- Relator(a)
- Ministro Antonio Carlos Ferreira
- Órgão julgador
- Quarta Turma
- Data do julgamento
- 27/03/2014
- Data de publicação
- 07/04/2014
STJ – Acórdão, Rel. Ministro Antonio Carlos Ferreira, Quarta Turma, j. 27/03/2014, p. 07/04/2014
PROCESSUAL CIVIL. AGRAVO REGIMENTAL NO AGRAVO EM RECURSO ESPECIAL. VIOLAÇÃO DO ART. 535 DO CPC. INEXISTÊNCIA. REEXAME DE CONTEÚDO FÁTICO-PROBATÓRIO. SÚMULA N. 7/STJ. FALTA DE COMPROVAÇÃO DO DISSÍDIO JURISPRUDENCIAL. DECISÃO MANTIDA. 1. Inexiste afronta ao art. 535 do CPC quando o acórdão recorrido analisou todas as questões pertinentes para a solução da lide. Ressalte-se que o julgador não está obrigado a examinar um a um os argumentos invocados, quando tenha encontrado fundamentação satisfatória para dirimir a controvérsia. Ademais, o fato de a decisão ser contrária aos interesses da parte recorrente não configura negativa de prestação jurisdicional. 2. O recurso especial não comporta o exame de questões que impliquem revolvimento do contexto fático-probatório dos autos (Súmula n. 7 do STJ). 3. No caso concreto, o Tribunal de origem concluiu que não ficou comprovada a alegada conduta ilegal do corretor, tampouco que o imóvel foi vendido sem a prévia incorporação.
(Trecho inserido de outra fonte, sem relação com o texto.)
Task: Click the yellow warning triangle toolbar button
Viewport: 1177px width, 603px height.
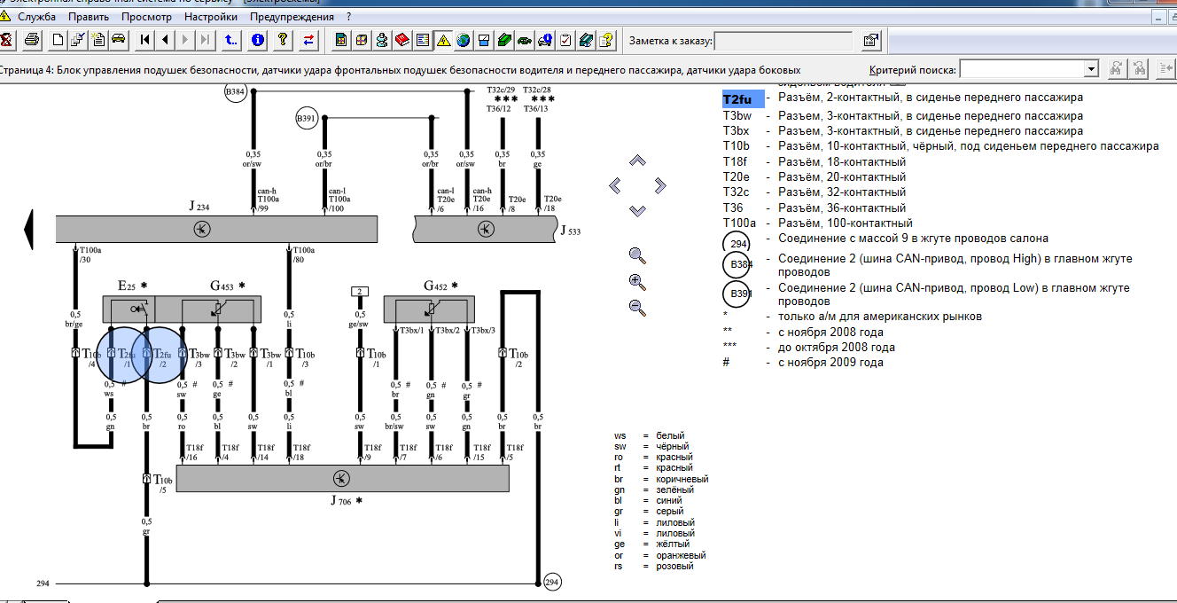Action: (443, 40)
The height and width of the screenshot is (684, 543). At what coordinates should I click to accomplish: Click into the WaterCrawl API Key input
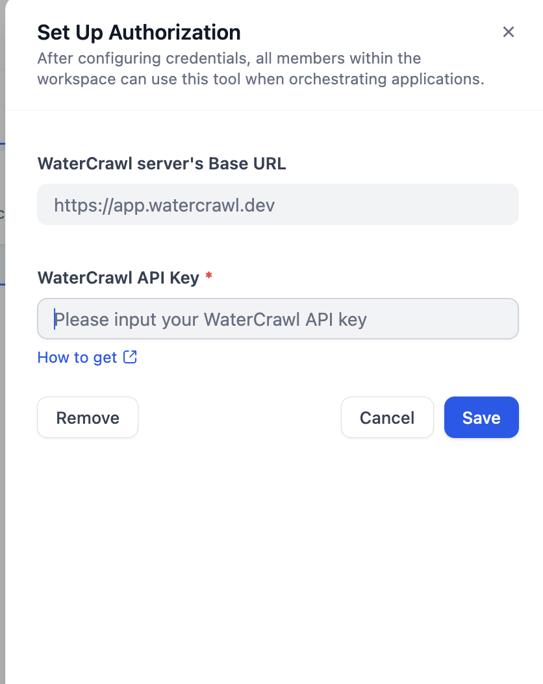pos(277,319)
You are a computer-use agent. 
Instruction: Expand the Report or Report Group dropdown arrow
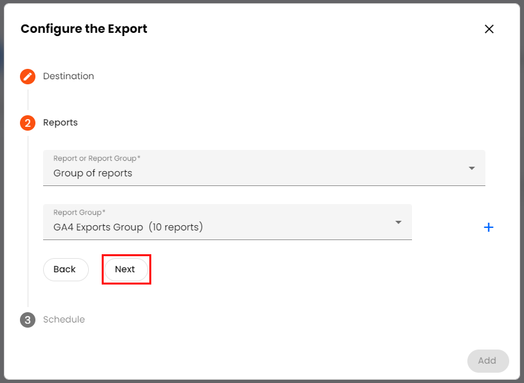point(472,169)
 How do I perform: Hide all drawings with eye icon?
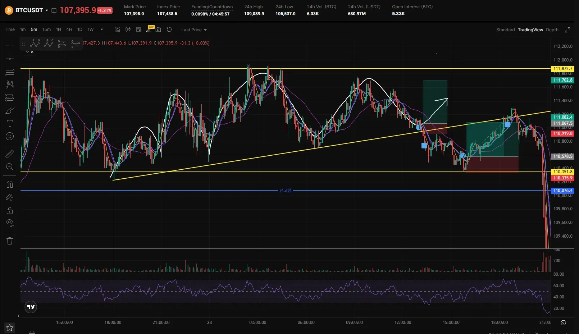click(x=10, y=223)
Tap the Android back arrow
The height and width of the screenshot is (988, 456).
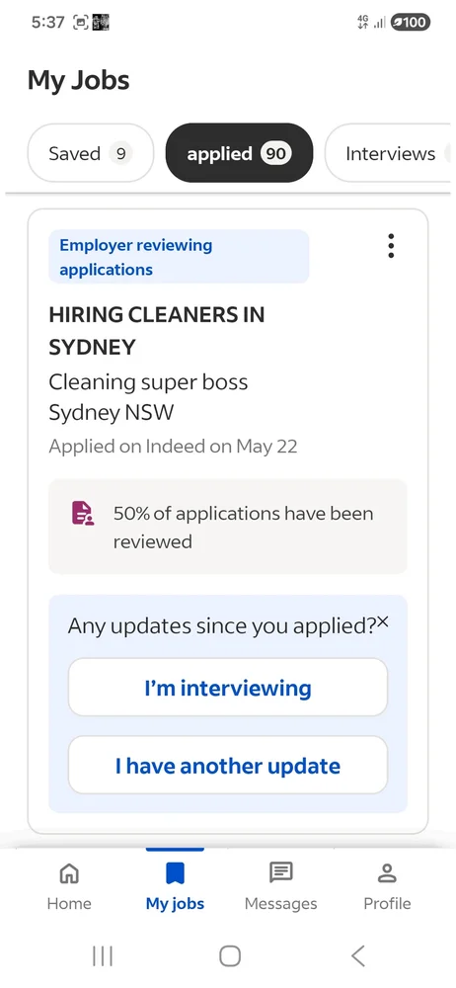click(357, 955)
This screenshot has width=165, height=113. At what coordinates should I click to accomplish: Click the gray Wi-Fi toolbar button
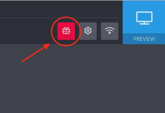(110, 31)
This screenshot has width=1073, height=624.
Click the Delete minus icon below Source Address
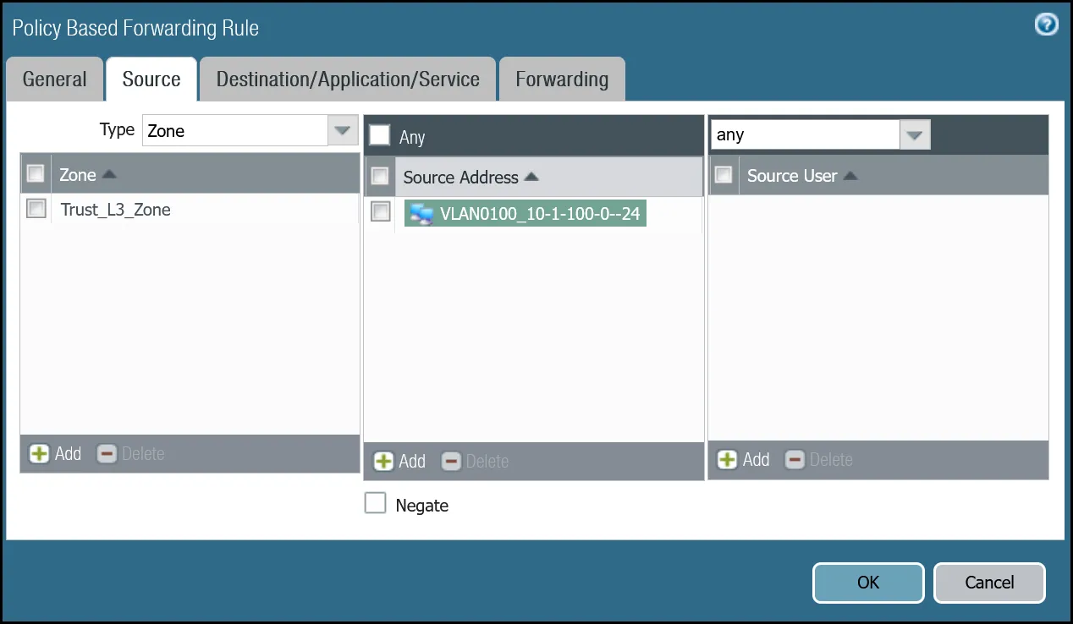[x=451, y=461]
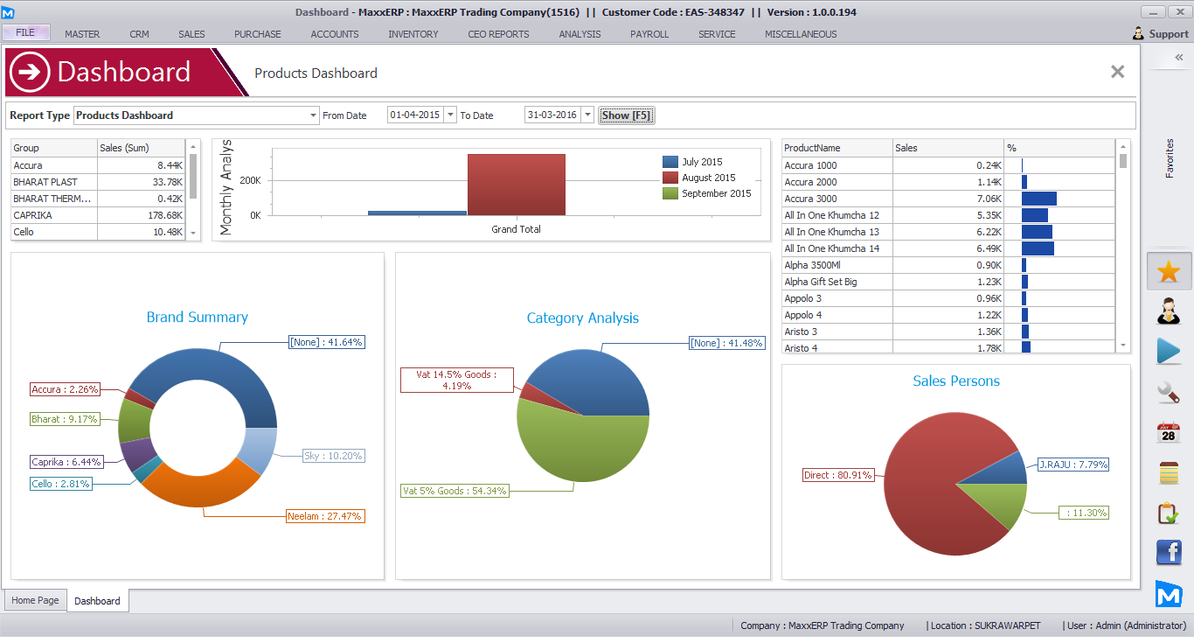Open the clipboard checklist icon

click(1169, 513)
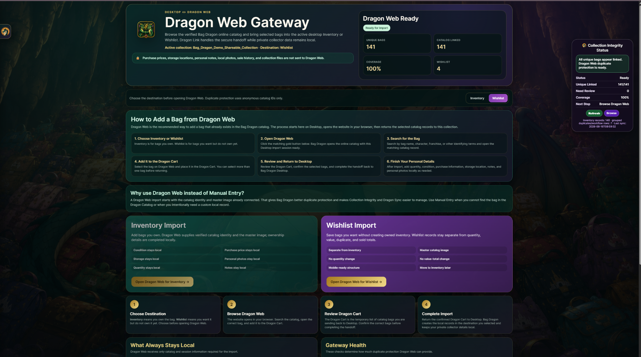Click the step 3 Review Dragon Cart badge
The image size is (641, 357).
coord(329,304)
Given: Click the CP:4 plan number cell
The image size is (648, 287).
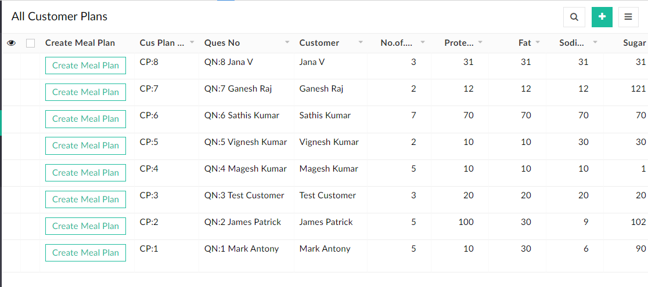Looking at the screenshot, I should click(x=149, y=169).
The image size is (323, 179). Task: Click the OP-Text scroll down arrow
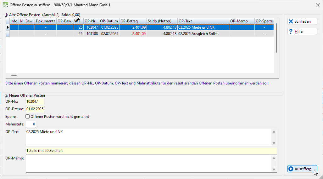click(x=274, y=143)
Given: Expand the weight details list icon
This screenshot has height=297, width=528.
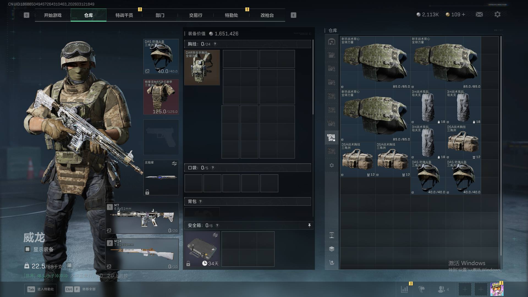Looking at the screenshot, I should (69, 266).
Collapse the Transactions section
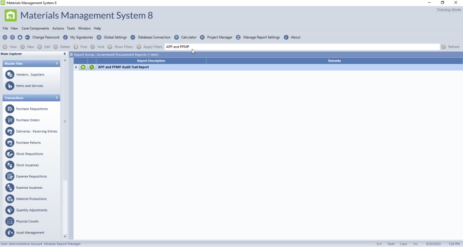463x247 pixels. [57, 98]
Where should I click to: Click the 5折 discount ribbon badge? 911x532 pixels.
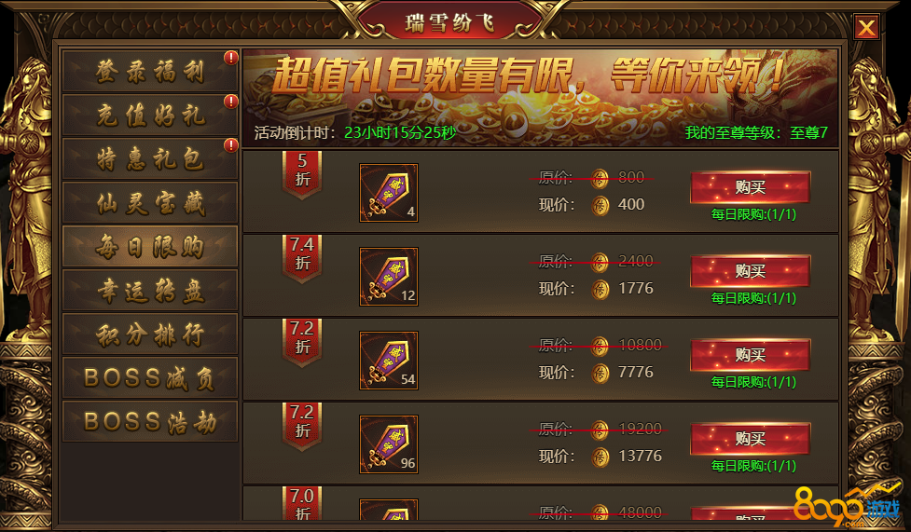tap(302, 174)
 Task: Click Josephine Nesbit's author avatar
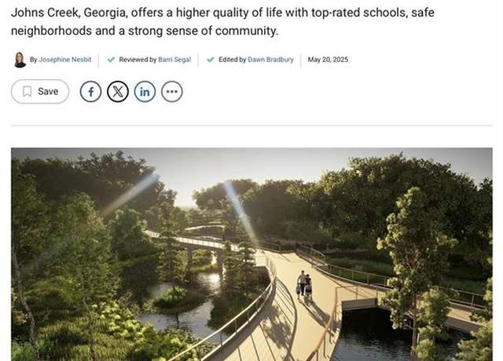(20, 60)
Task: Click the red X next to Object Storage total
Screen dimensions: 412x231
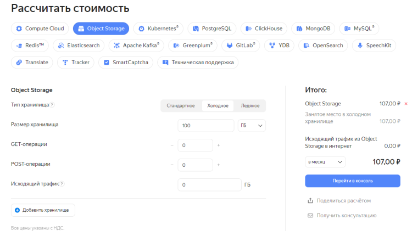Action: [x=406, y=104]
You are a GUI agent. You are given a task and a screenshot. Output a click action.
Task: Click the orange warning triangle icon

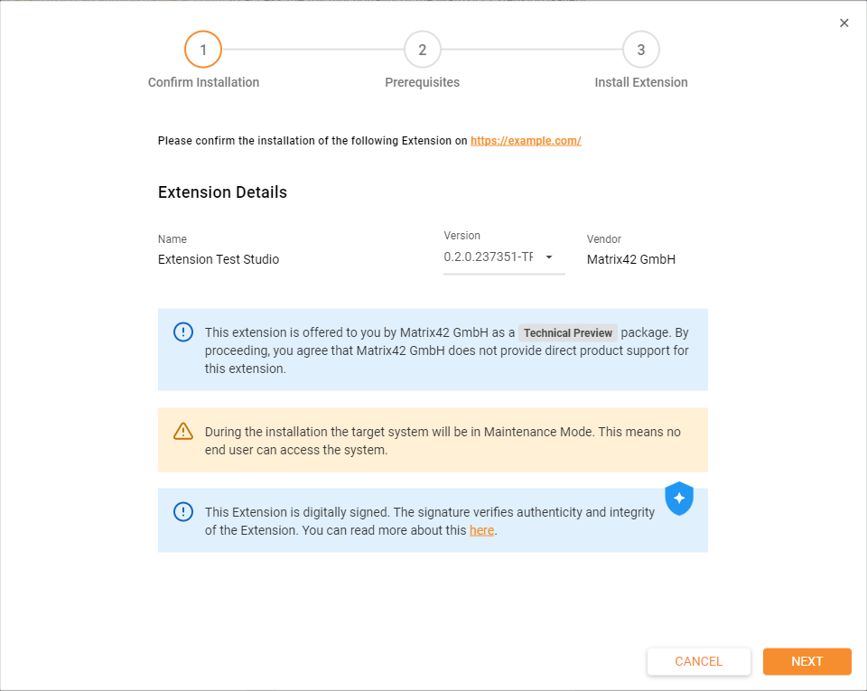pos(183,431)
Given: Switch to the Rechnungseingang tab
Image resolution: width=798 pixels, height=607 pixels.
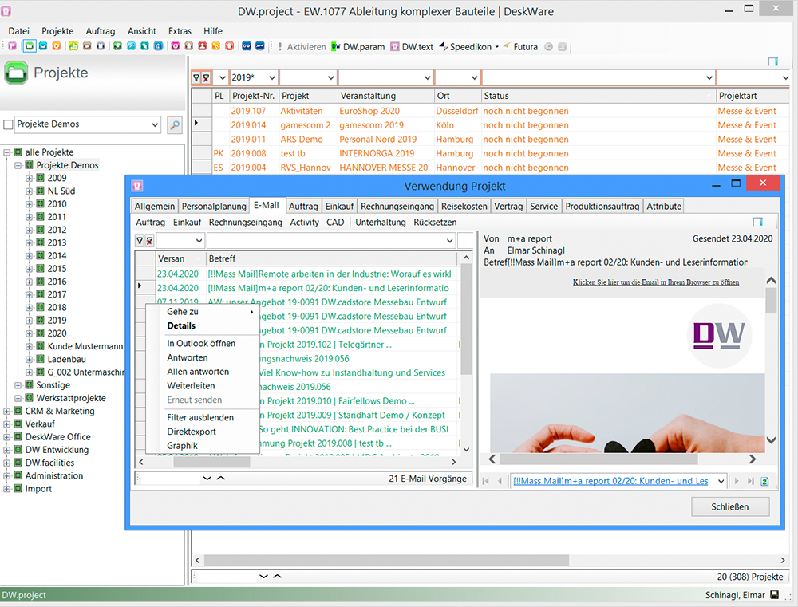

Alterar esse entendimento demandaria o reexame das provas produzidas nos autos, o que é vedado em recurso especial. 4. O conhecimento do recurso especial pela alínea "c" do permissivo constitucional exige a demonstração da divergência mediante a verificação das circunstâncias que assemelhem ou identifiquem os casos confrontados (arts. 255, §§ 1º e 2º, do RISTJ e 541, parágrafo único, do CPC). No caso, não há similitude fática entre os arestos comparados. 5. Agravo regimental a que se nega provimento. (AgRg no AREsp n. 177.924/ES, relator Ministro Antonio Carlos Ferreira, Quarta Turma, julgado em 27/3/2014, DJe de 7/4/2014.)